Collect every line in the records below that contains the word "height", and copy each one.

(Element and text location data)
• • • •

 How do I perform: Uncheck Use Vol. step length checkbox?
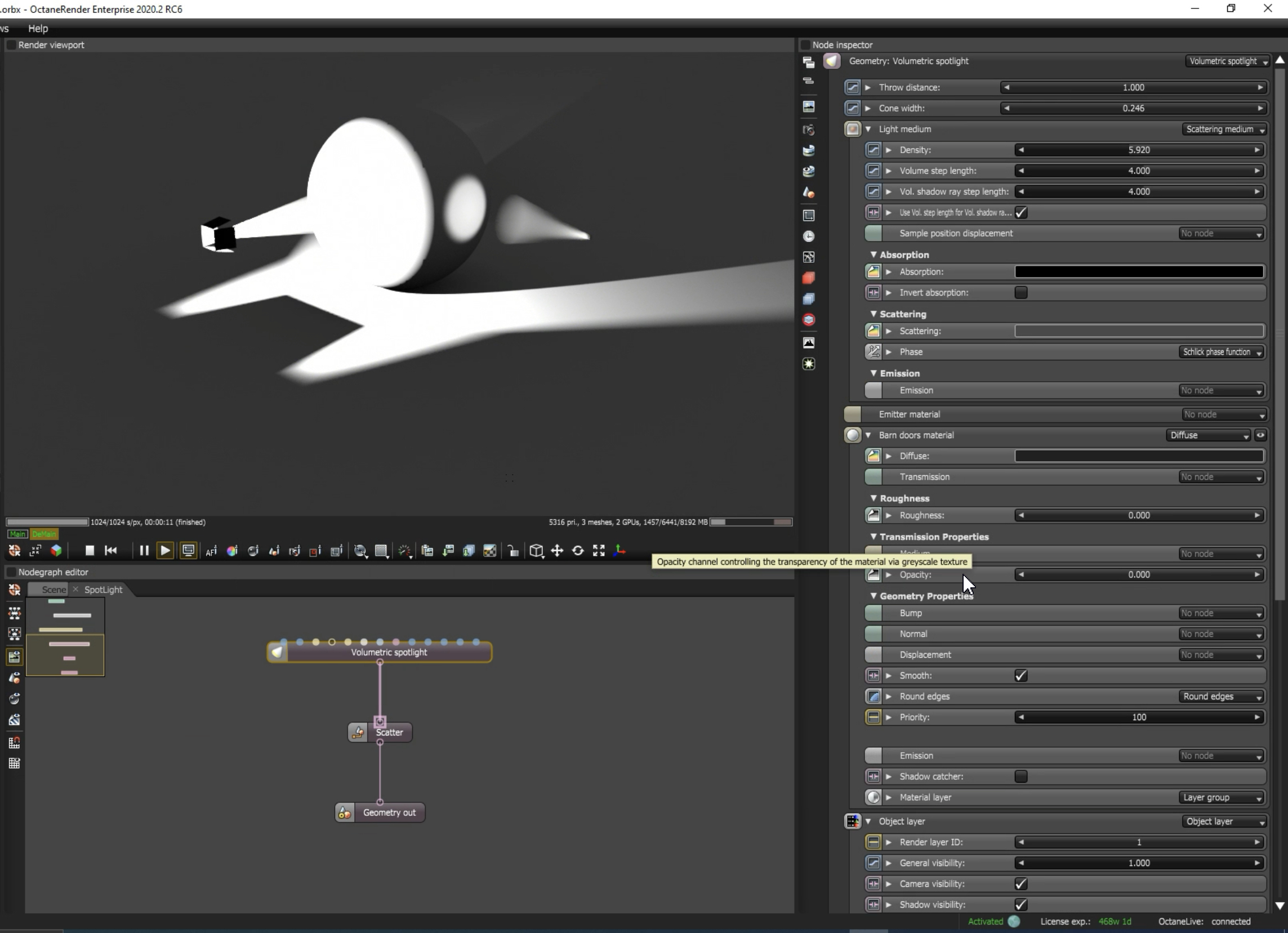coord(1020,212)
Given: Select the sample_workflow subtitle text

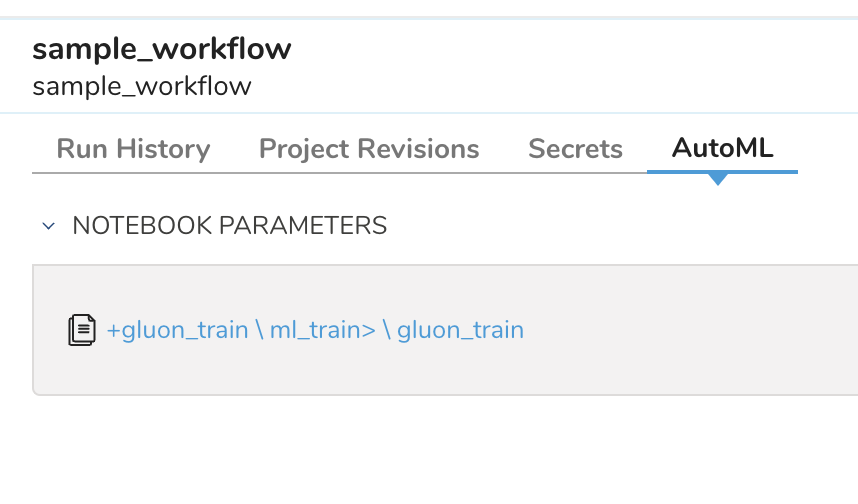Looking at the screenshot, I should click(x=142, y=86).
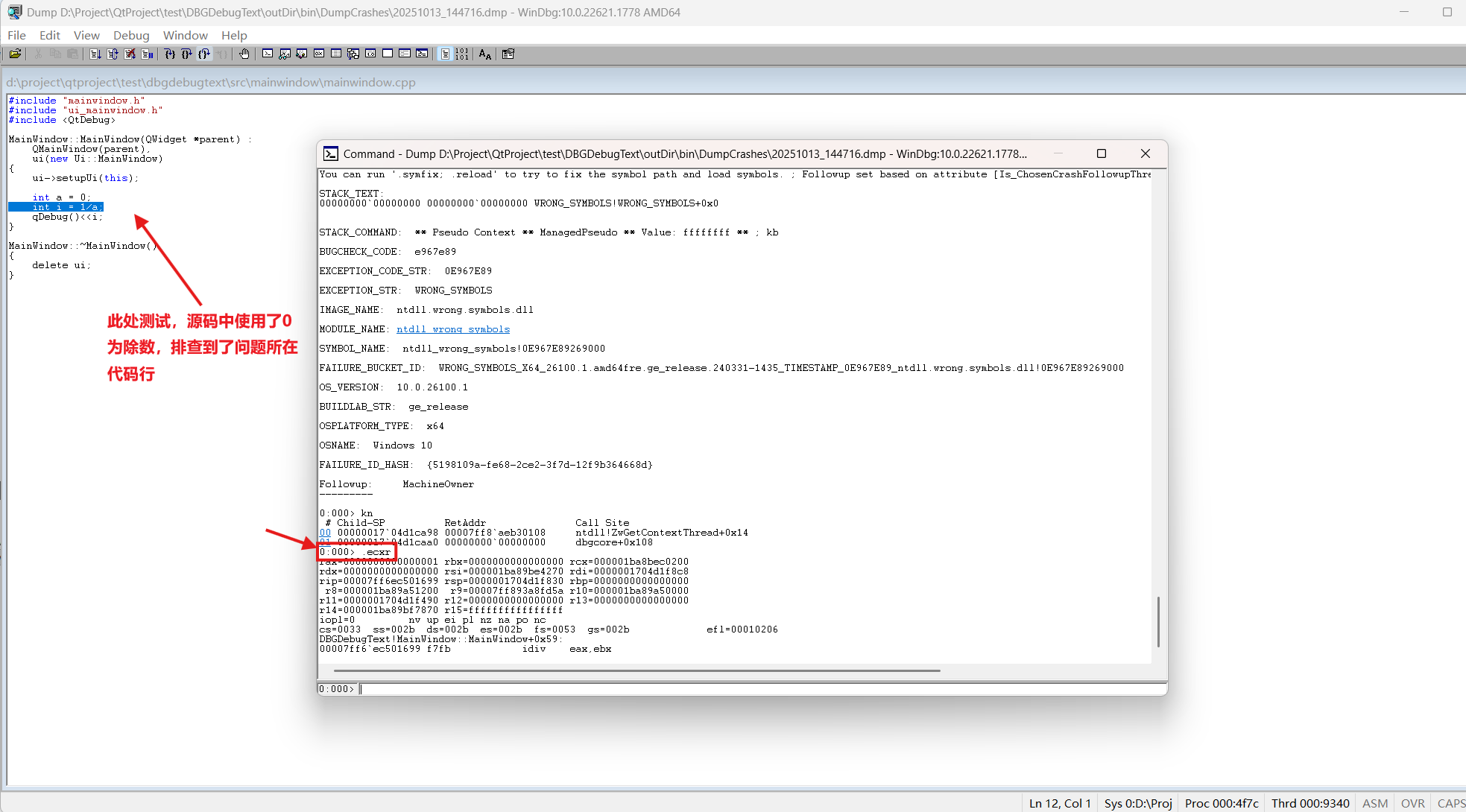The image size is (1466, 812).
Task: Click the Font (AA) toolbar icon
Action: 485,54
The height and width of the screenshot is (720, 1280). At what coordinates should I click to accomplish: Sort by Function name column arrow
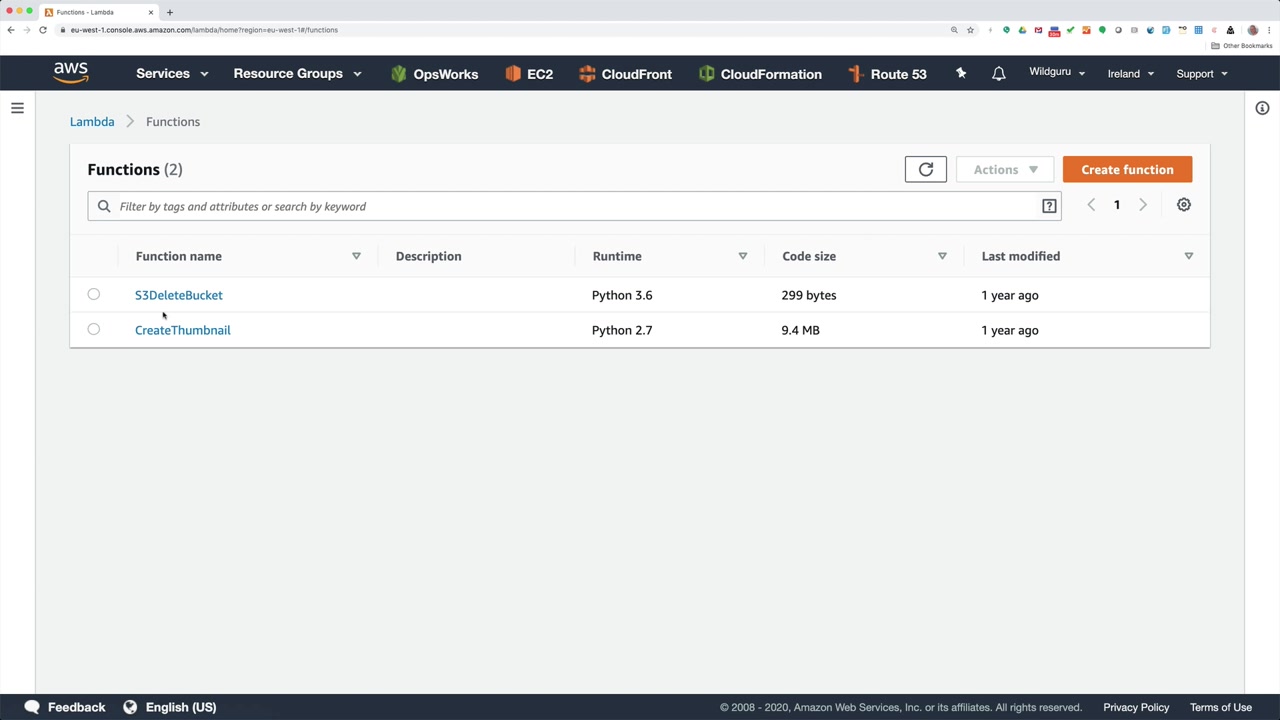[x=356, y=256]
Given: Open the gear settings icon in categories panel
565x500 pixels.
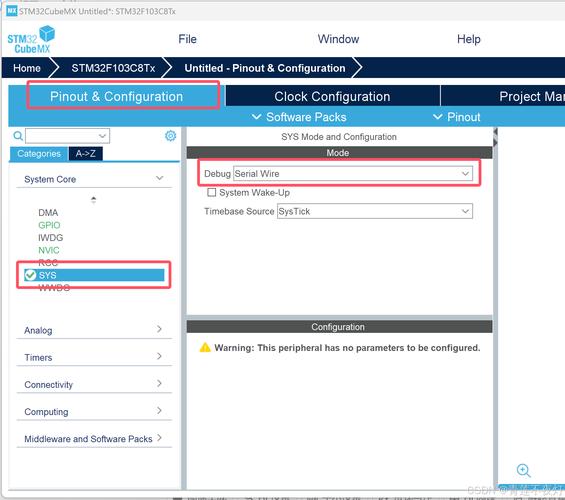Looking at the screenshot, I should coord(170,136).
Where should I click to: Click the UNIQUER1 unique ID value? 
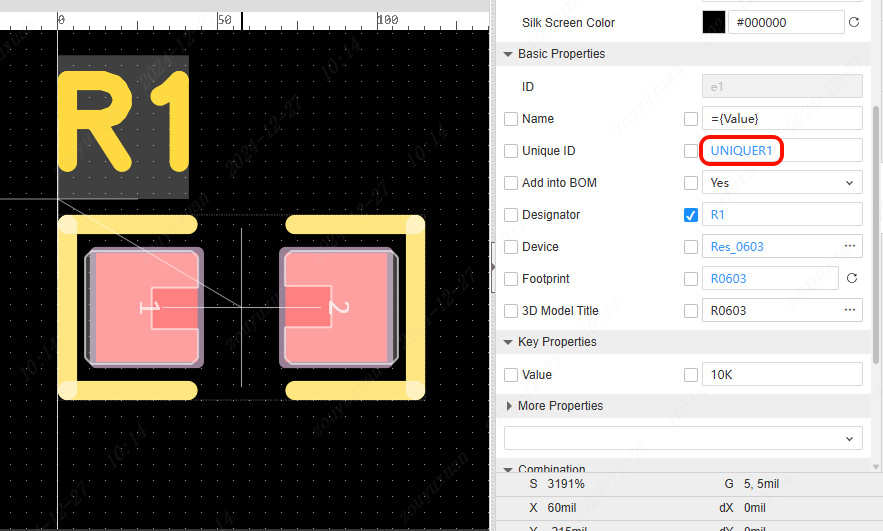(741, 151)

• • • •

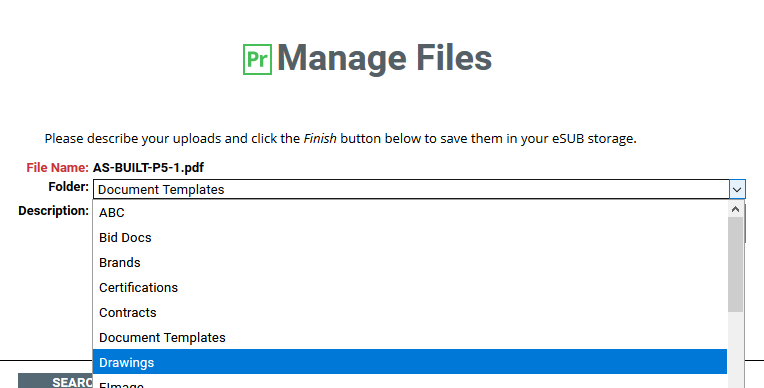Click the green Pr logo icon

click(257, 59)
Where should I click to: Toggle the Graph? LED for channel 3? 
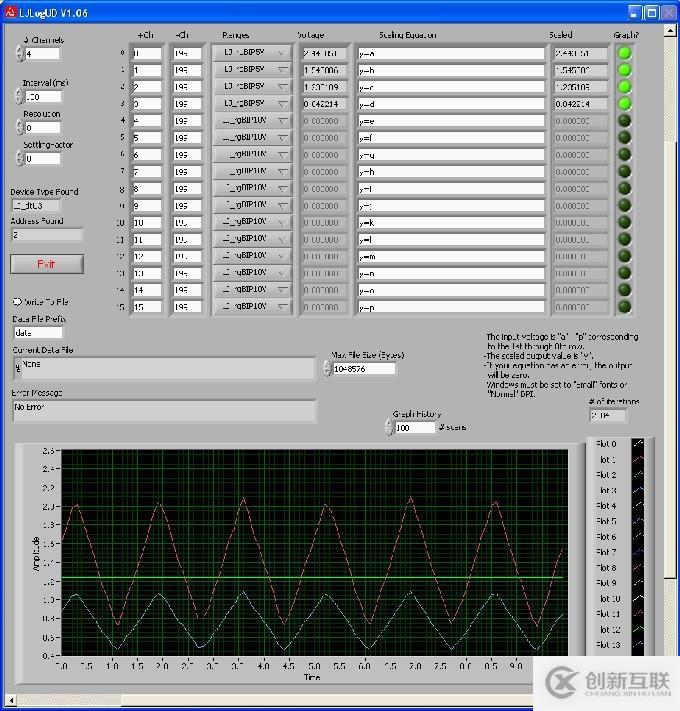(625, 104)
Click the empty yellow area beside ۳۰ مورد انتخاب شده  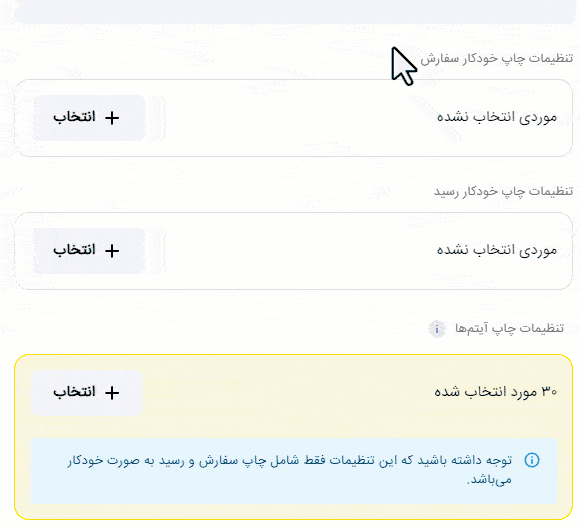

• • • •

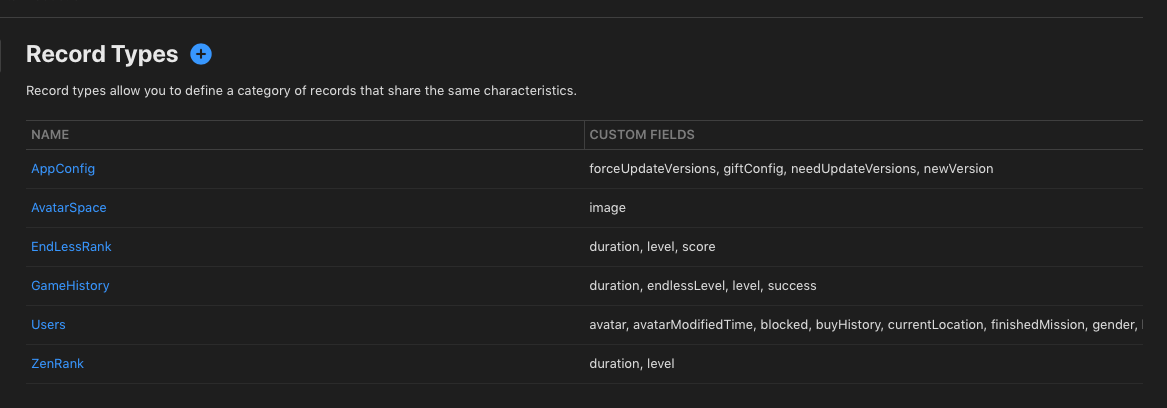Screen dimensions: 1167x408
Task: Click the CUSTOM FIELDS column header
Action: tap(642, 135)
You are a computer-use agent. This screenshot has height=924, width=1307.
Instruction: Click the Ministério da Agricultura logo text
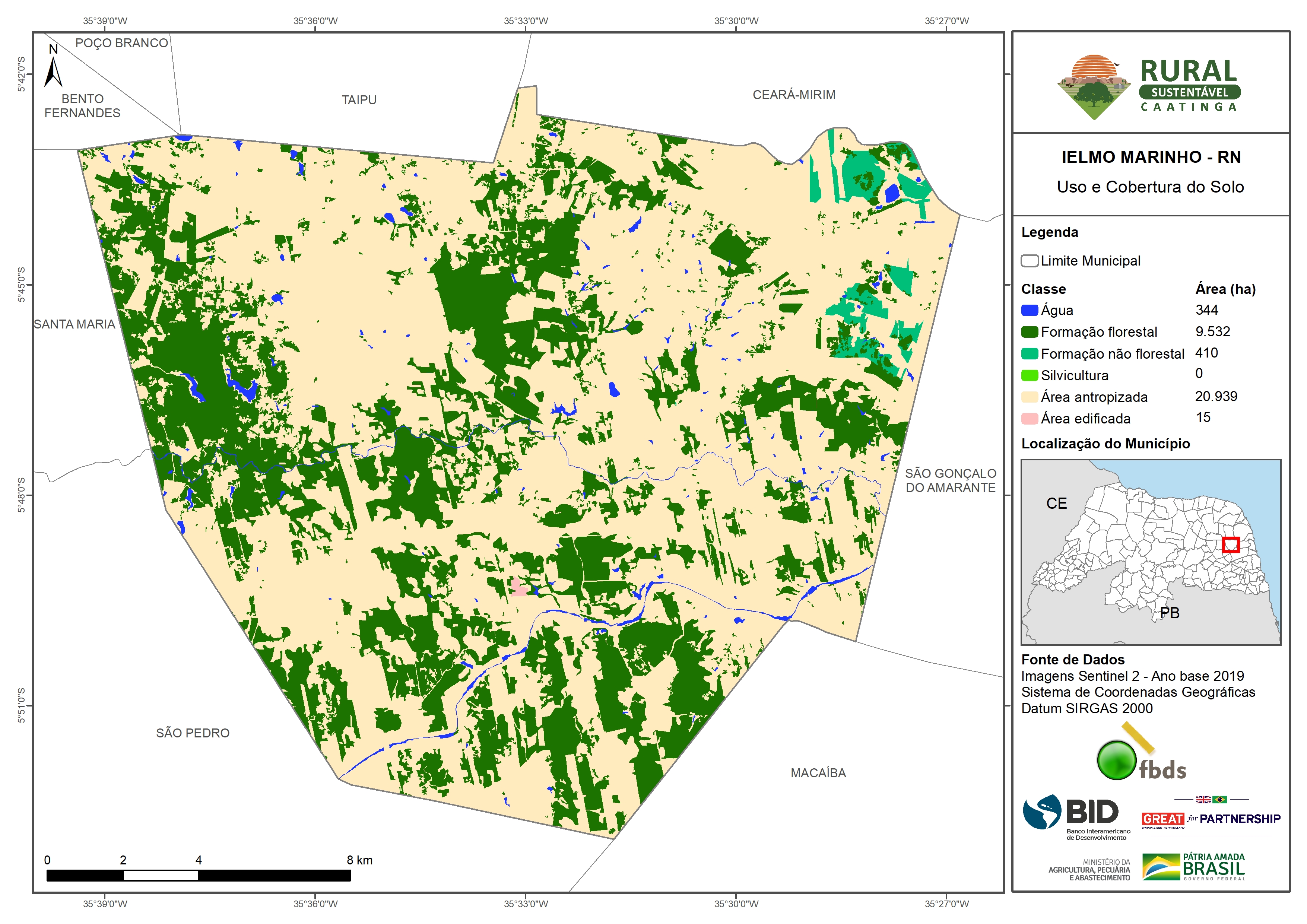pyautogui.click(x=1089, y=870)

• • • •

- [TASK SOLUTION]
The height and width of the screenshot is (720, 1280). At what coordinates should I click to accomplish: Sort by Function name column arrow
You are a computer-use agent. This screenshot has height=924, width=1307.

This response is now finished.